**WORK TO COMPLETE:**
Across the records that follow, how many lines contain the string "Viewport"? Answer with the number only.

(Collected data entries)
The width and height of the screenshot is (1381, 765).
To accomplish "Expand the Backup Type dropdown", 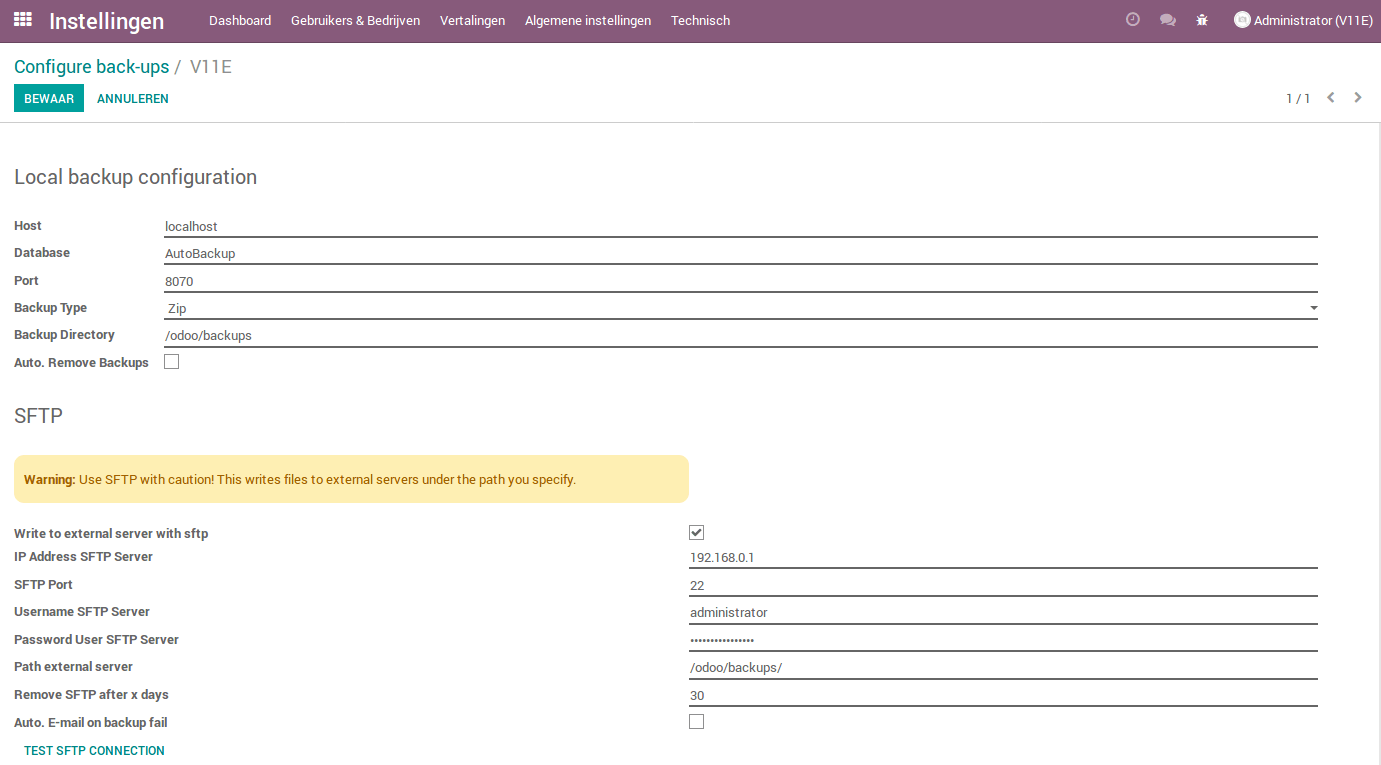I will click(740, 309).
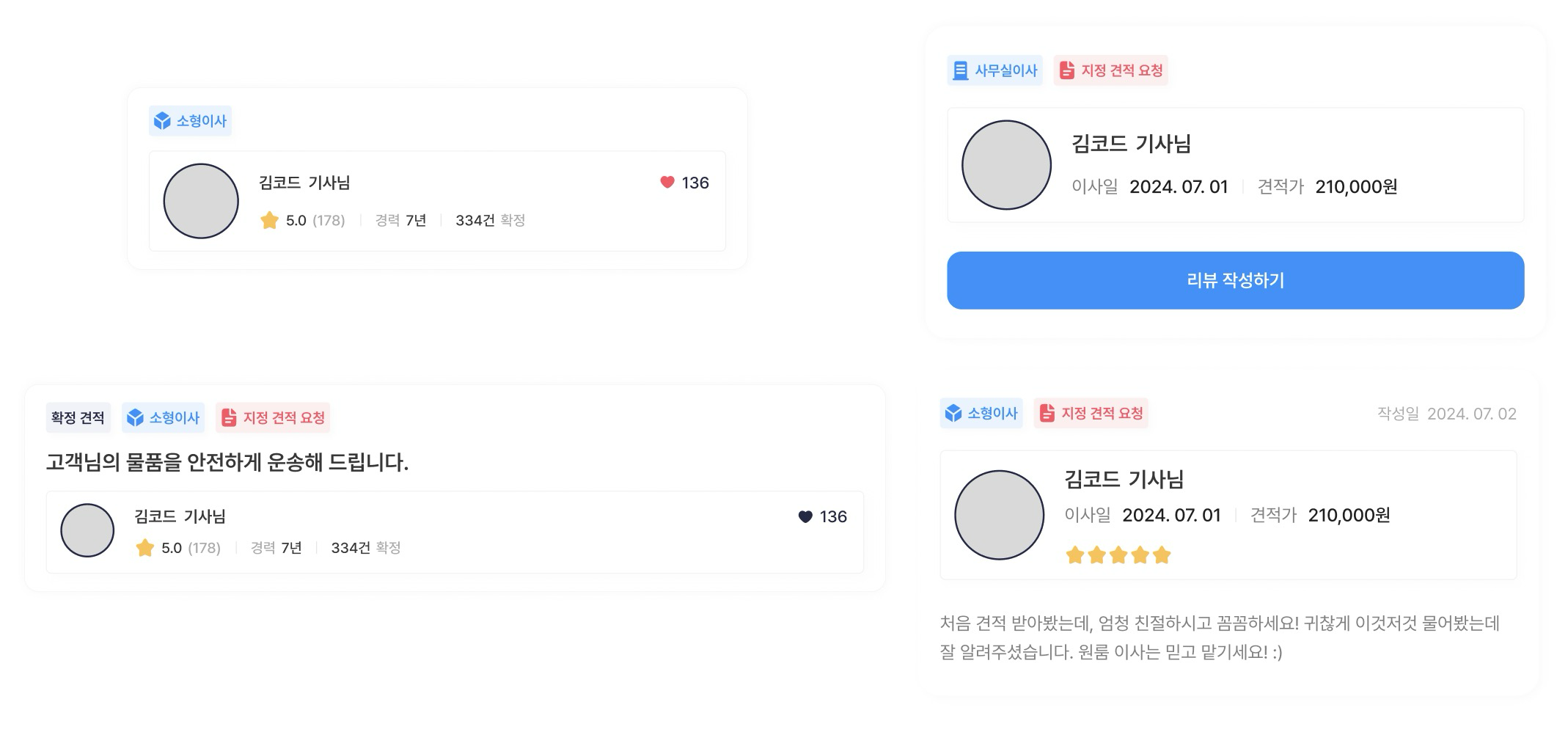Click the fifth star in the five-star review rating
1568x732 pixels.
pos(1162,555)
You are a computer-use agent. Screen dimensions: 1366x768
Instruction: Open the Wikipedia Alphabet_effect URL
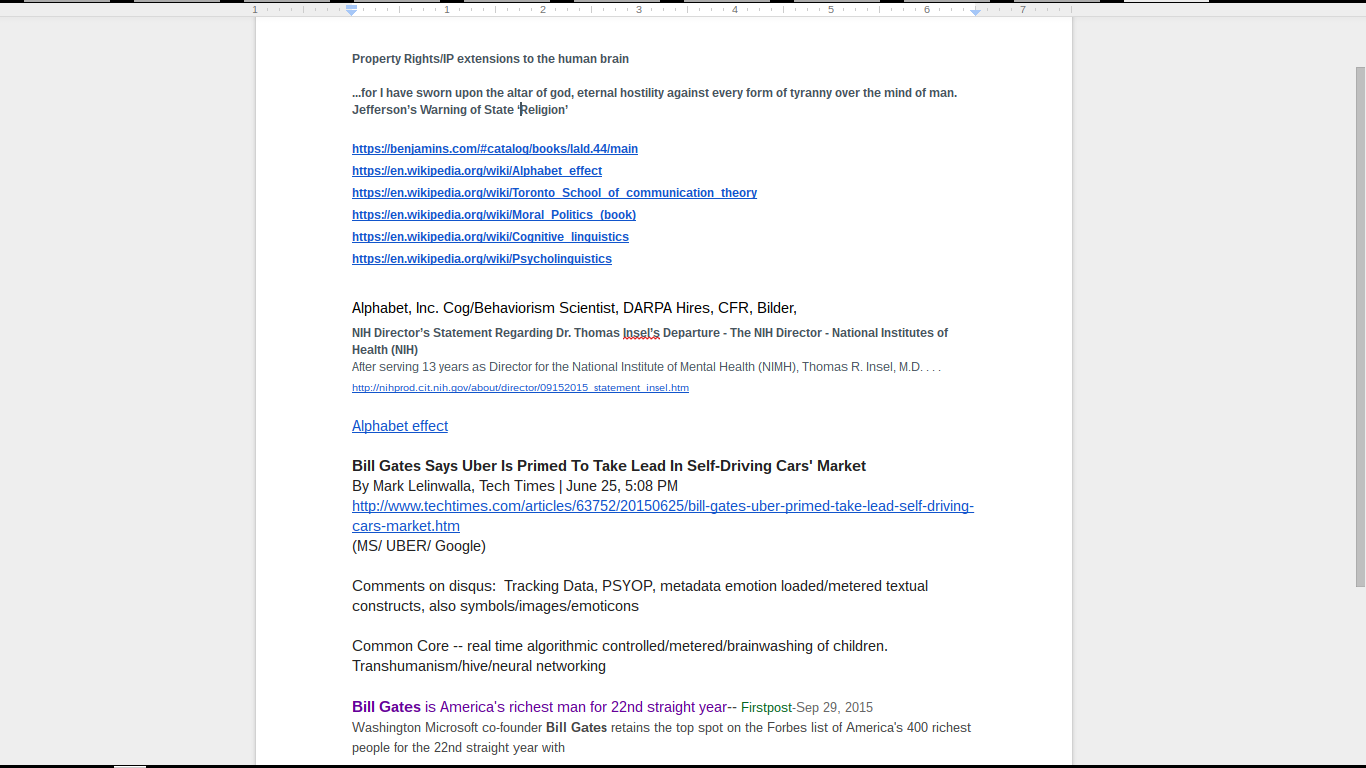tap(476, 171)
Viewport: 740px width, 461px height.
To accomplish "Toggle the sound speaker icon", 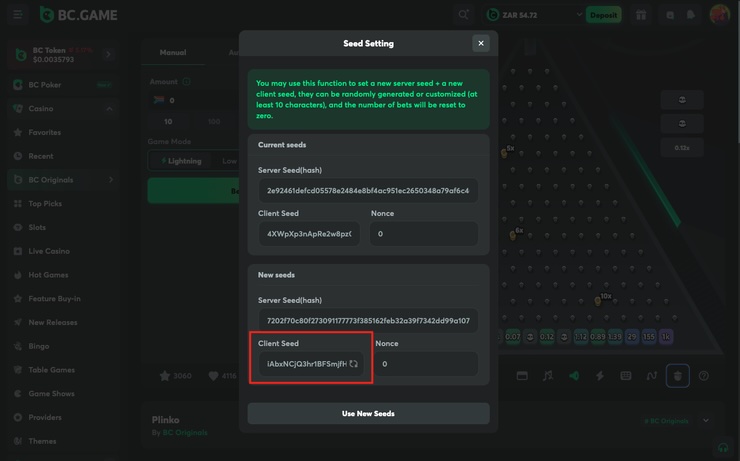I will (574, 376).
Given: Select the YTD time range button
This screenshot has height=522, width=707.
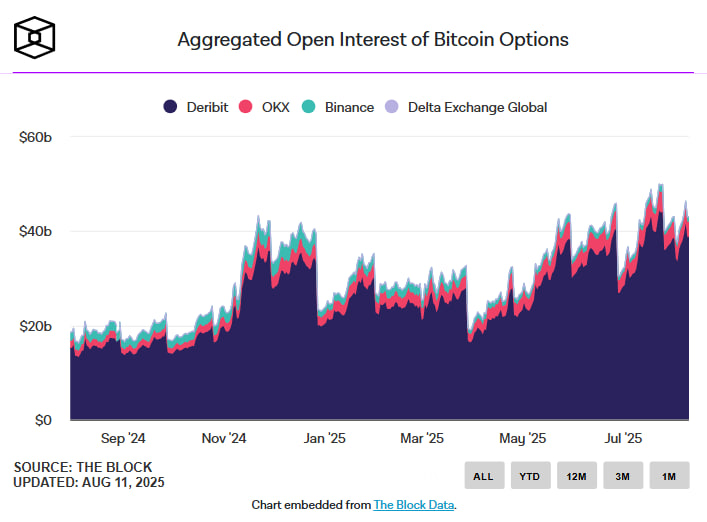Looking at the screenshot, I should (530, 476).
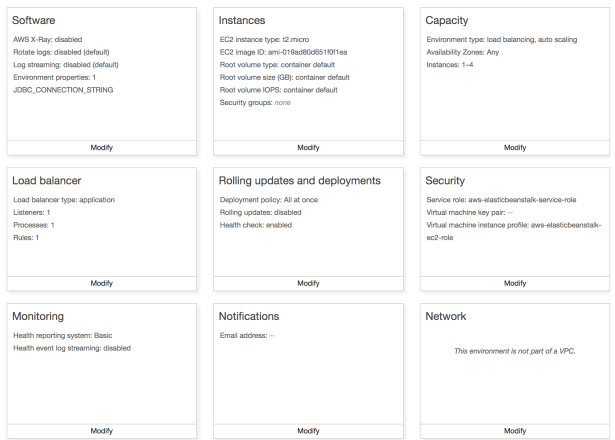This screenshot has height=440, width=615.
Task: Click the Email address line in Notifications
Action: (x=246, y=335)
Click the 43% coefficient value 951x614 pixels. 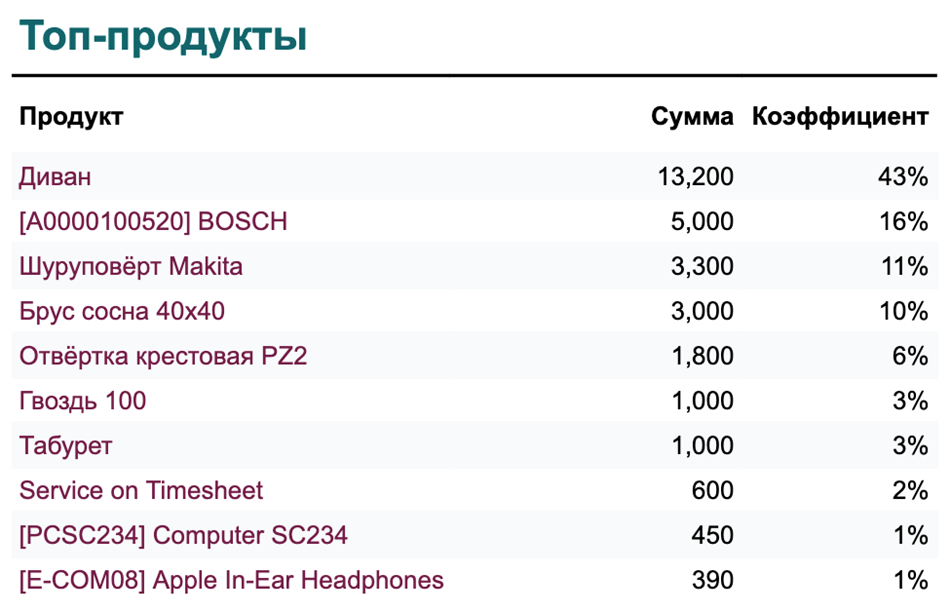point(904,177)
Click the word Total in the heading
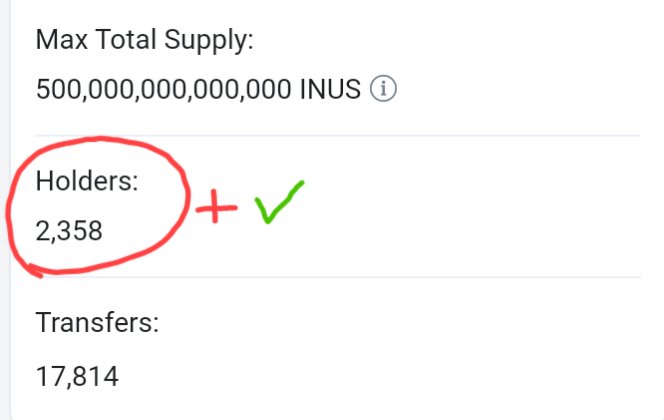 (x=126, y=40)
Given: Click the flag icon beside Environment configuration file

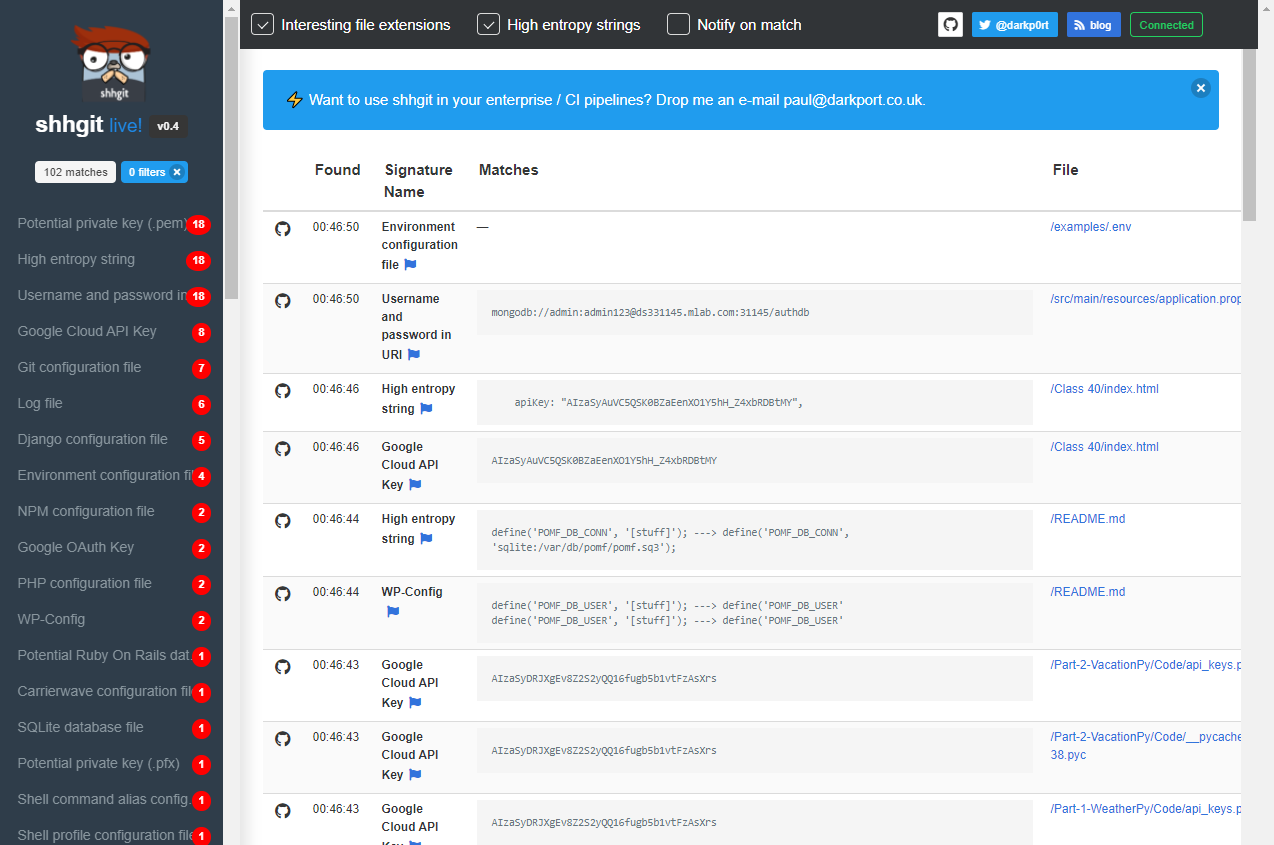Looking at the screenshot, I should point(410,265).
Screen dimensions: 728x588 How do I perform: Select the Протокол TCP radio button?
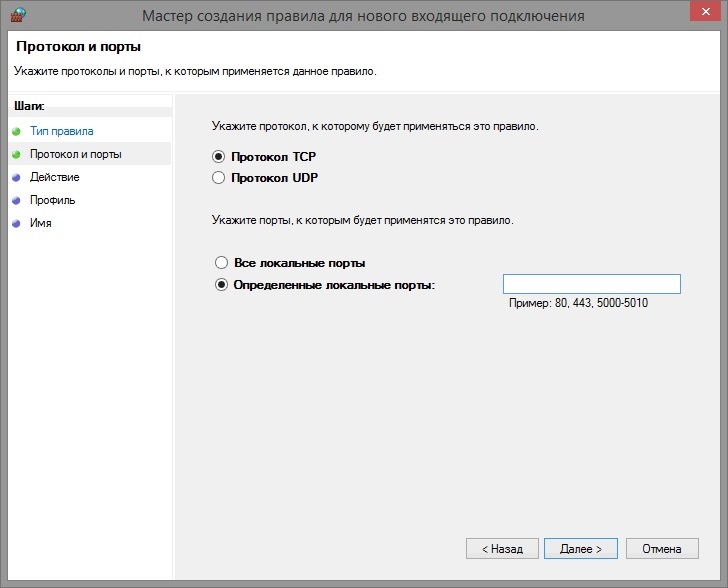tap(220, 157)
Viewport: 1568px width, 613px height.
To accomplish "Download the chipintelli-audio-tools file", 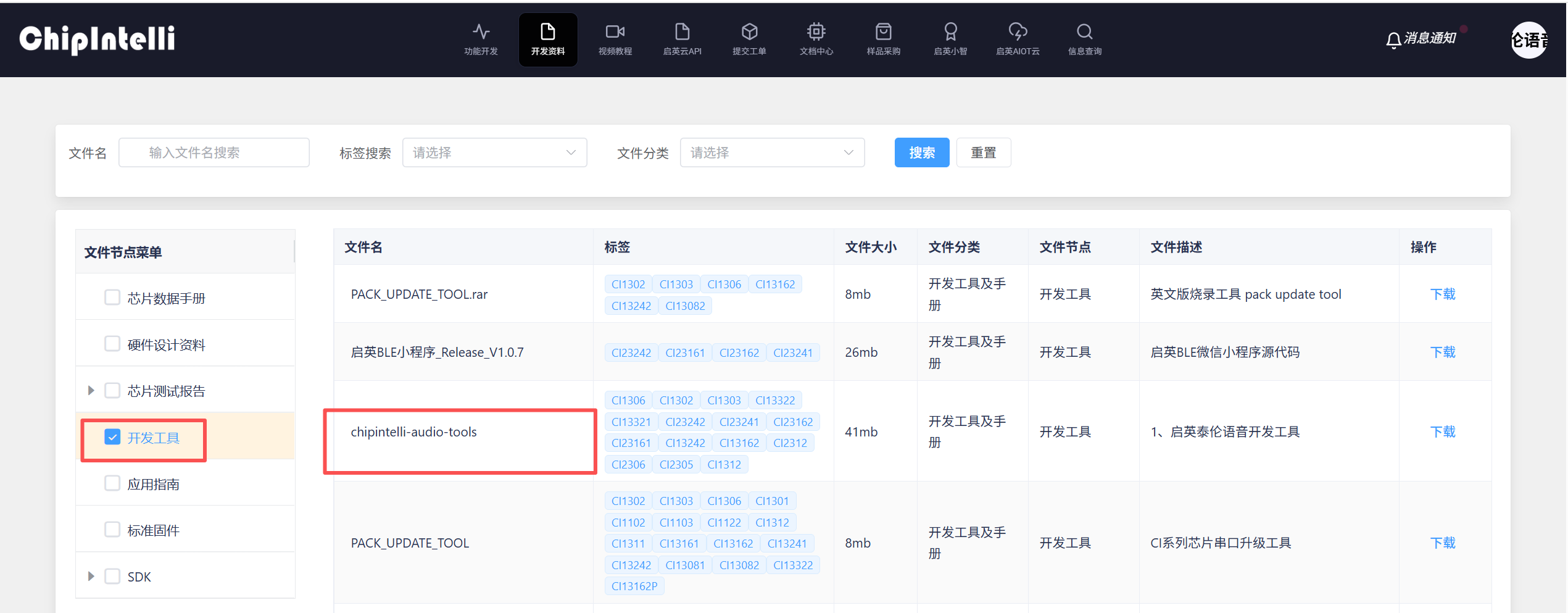I will pos(1442,432).
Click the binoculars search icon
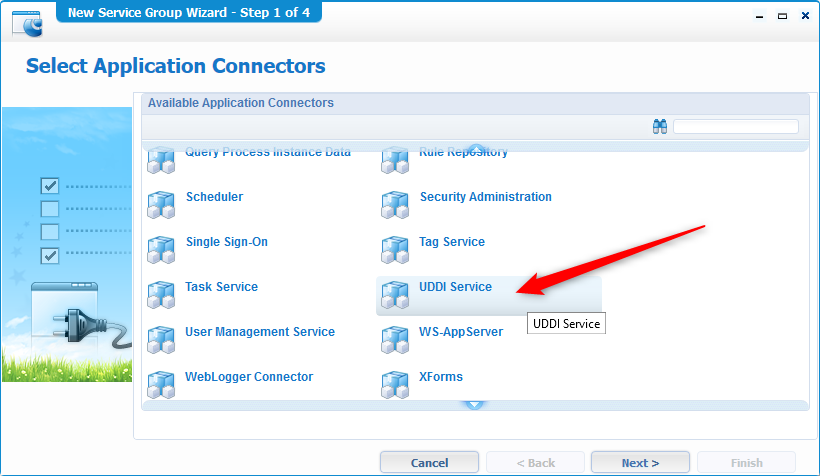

**EXERCISE SOLUTION:**
2